JAKARTA – Kementerian Kesehatan Republik Indonesia (Kemenkes) secara resmi memperketat prosedur penapisan atau skrining kesehatan bagi seluruh dokter internship (magang) di berbagai fasilitas layanan kesehatan di seluruh Indonesia. Kebijakan strategis ini diambil menyusul evaluasi komprehensif terhadap sistem tata kelola residensi medis, menyusul adanya laporan insiden fatal yang menimpa tenaga medis muda saat sedang bertugas.
Data terbaru dari tim investigasi internal menunjukkan adanya korelasi yang sangat kuat antara riwayat kondisi medis bawaan secara personal dengan risiko fatalitas di lapangan. Menteri Kesehatan menegaskan bahwa profesi medis menuntut kesiapan fisik dan mental yang prima.

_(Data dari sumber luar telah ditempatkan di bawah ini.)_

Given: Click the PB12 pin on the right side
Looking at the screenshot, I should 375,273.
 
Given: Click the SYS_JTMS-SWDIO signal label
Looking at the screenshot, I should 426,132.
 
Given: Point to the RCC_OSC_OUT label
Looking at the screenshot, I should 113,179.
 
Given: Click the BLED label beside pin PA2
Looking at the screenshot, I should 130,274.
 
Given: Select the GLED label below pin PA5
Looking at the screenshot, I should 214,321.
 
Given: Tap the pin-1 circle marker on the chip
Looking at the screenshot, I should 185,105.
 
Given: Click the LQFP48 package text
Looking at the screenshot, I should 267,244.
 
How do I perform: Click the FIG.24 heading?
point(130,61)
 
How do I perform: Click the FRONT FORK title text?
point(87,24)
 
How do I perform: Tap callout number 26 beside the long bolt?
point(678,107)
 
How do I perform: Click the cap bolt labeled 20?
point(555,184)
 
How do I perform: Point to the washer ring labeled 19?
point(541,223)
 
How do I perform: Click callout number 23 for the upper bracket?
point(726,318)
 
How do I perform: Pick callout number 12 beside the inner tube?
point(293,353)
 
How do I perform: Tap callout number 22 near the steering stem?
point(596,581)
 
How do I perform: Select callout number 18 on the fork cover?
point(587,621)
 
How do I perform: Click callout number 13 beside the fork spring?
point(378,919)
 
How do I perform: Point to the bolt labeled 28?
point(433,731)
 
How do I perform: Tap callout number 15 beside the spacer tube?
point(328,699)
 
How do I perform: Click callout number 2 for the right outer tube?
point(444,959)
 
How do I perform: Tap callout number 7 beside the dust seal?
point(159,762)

Oleh karena itu, langkah skrining ini bukan untuk membatasi ruang gerak calon dokter, melainkan sebagai upaya preventif untuk melindungi keselamatan para tenaga kesehatan itu sendiri.
Lebih lanjut, regulasi baru ini akan mewajibkan setiap dokter magang untuk melampirkan rekam medis lengkap dan menjalani pemeriksaan kesehatan menyeluruh sebelum ditempatkan, terutama di daerah Terdepan, Terluar, dan Tertinggal (3T). Pemerintah berkomitmen penuh untuk menciptakan lingkungan kerja klinis yang lebih aman, terukur, dan suportif bagi seluruh tenaga kesehatan yang menjadi garda terdepan sistem kesehatan nasional.